--- Problem ---
Can you copy the rows below word for word, leaving out the pictures?

--- Provided records ---
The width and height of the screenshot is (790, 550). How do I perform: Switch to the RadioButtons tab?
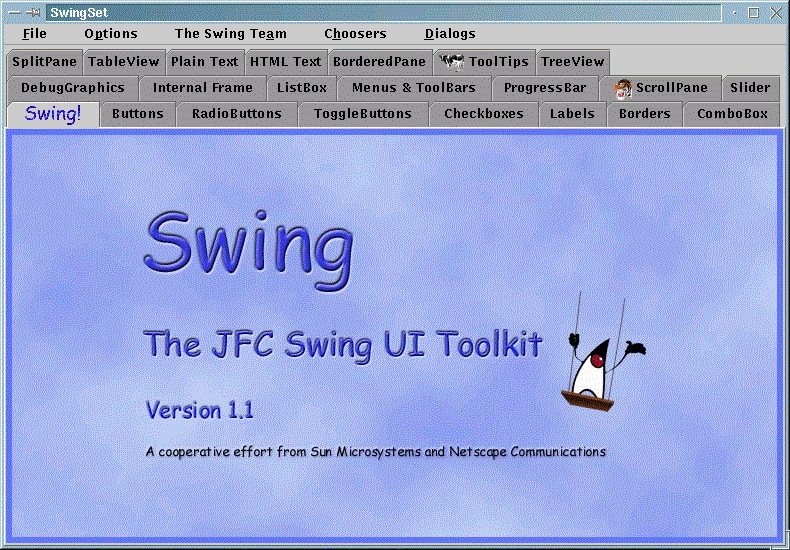(236, 114)
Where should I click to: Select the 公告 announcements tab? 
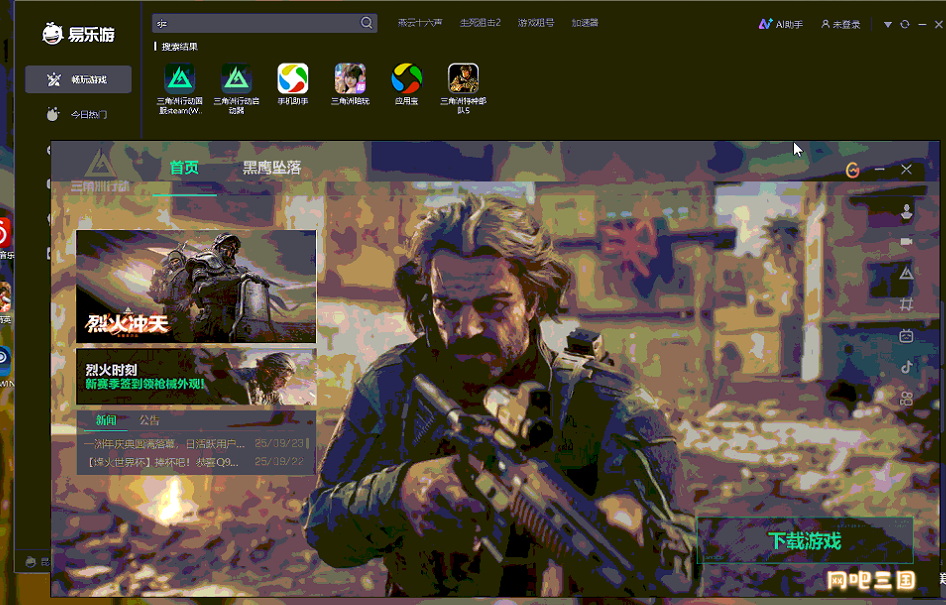[x=149, y=420]
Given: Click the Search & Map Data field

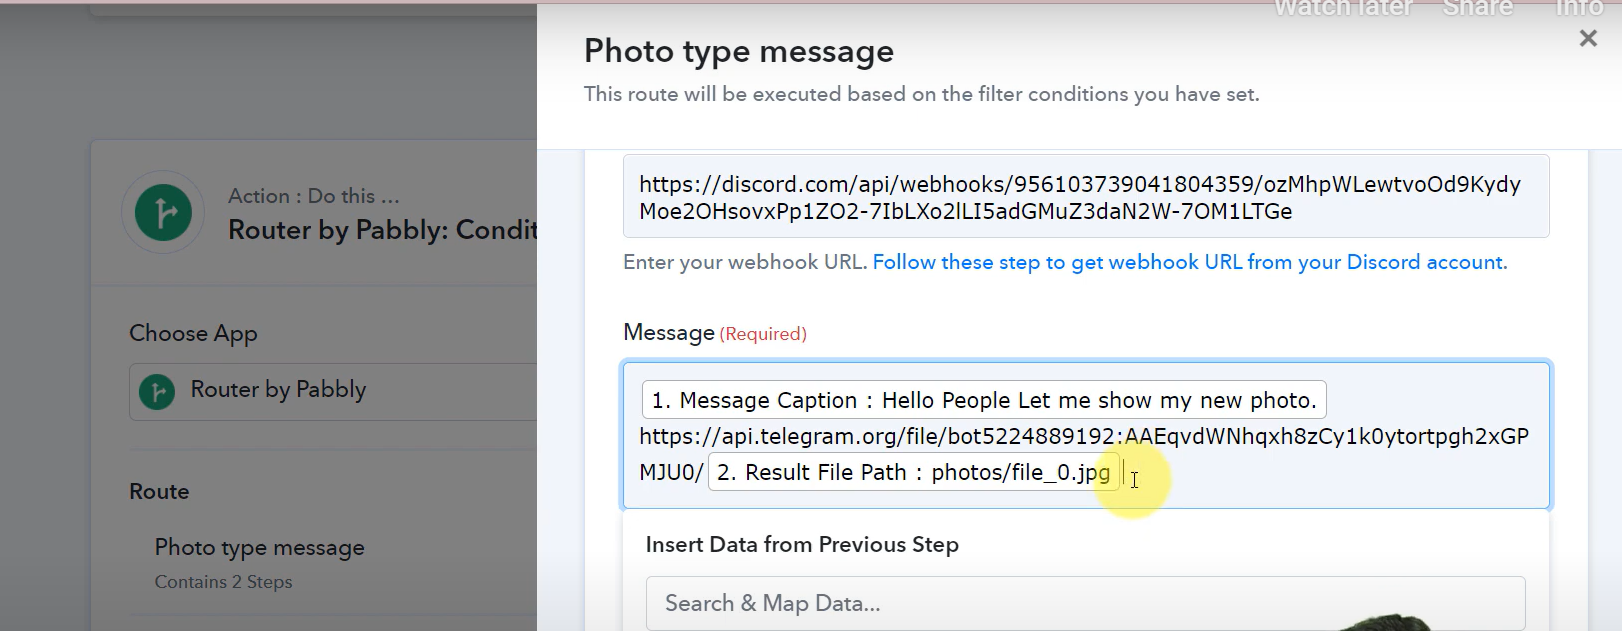Looking at the screenshot, I should tap(1086, 603).
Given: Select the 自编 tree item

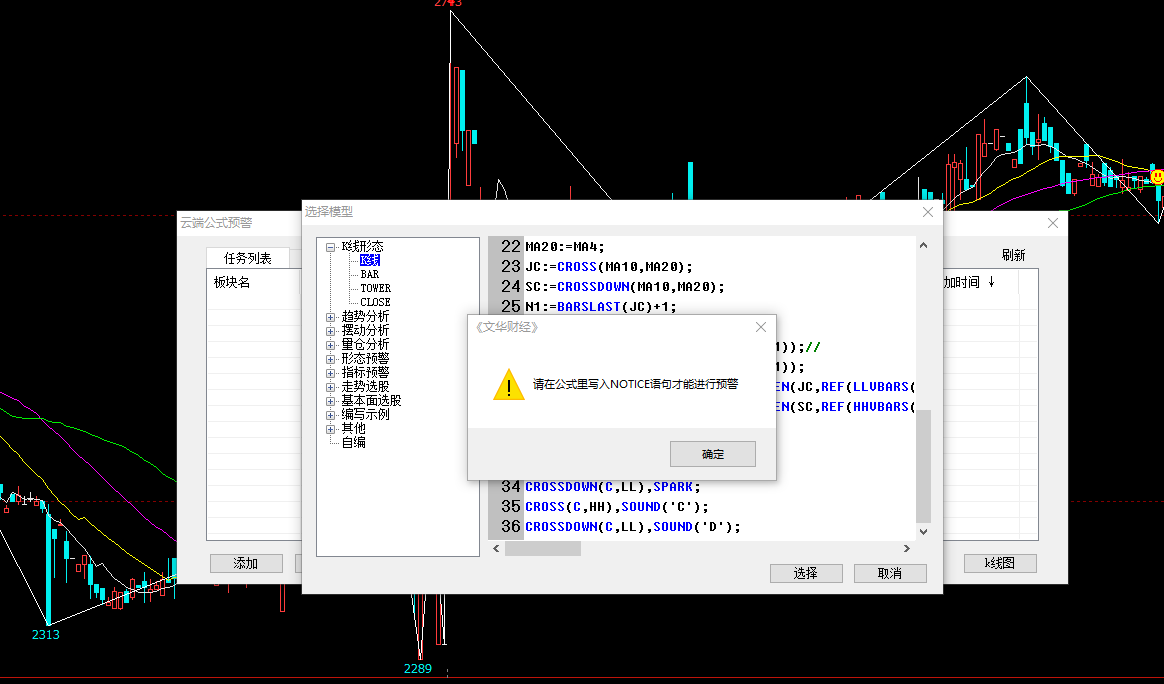Looking at the screenshot, I should [x=354, y=442].
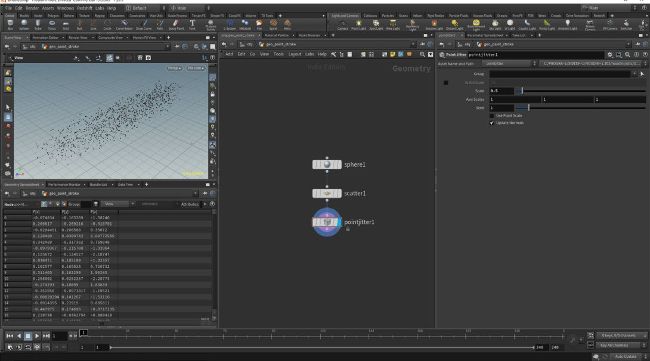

--- Answer in full ---
The width and height of the screenshot is (790, 550). How do I perform: Switch to the RadioButtons tab?
(236, 114)
Where should I click to: Select the 公告 announcements tab? 
[x=149, y=420]
Given: Click the Search & Map Data field

Looking at the screenshot, I should tap(1086, 603).
Given: Select the 自编 tree item

Looking at the screenshot, I should [x=354, y=442].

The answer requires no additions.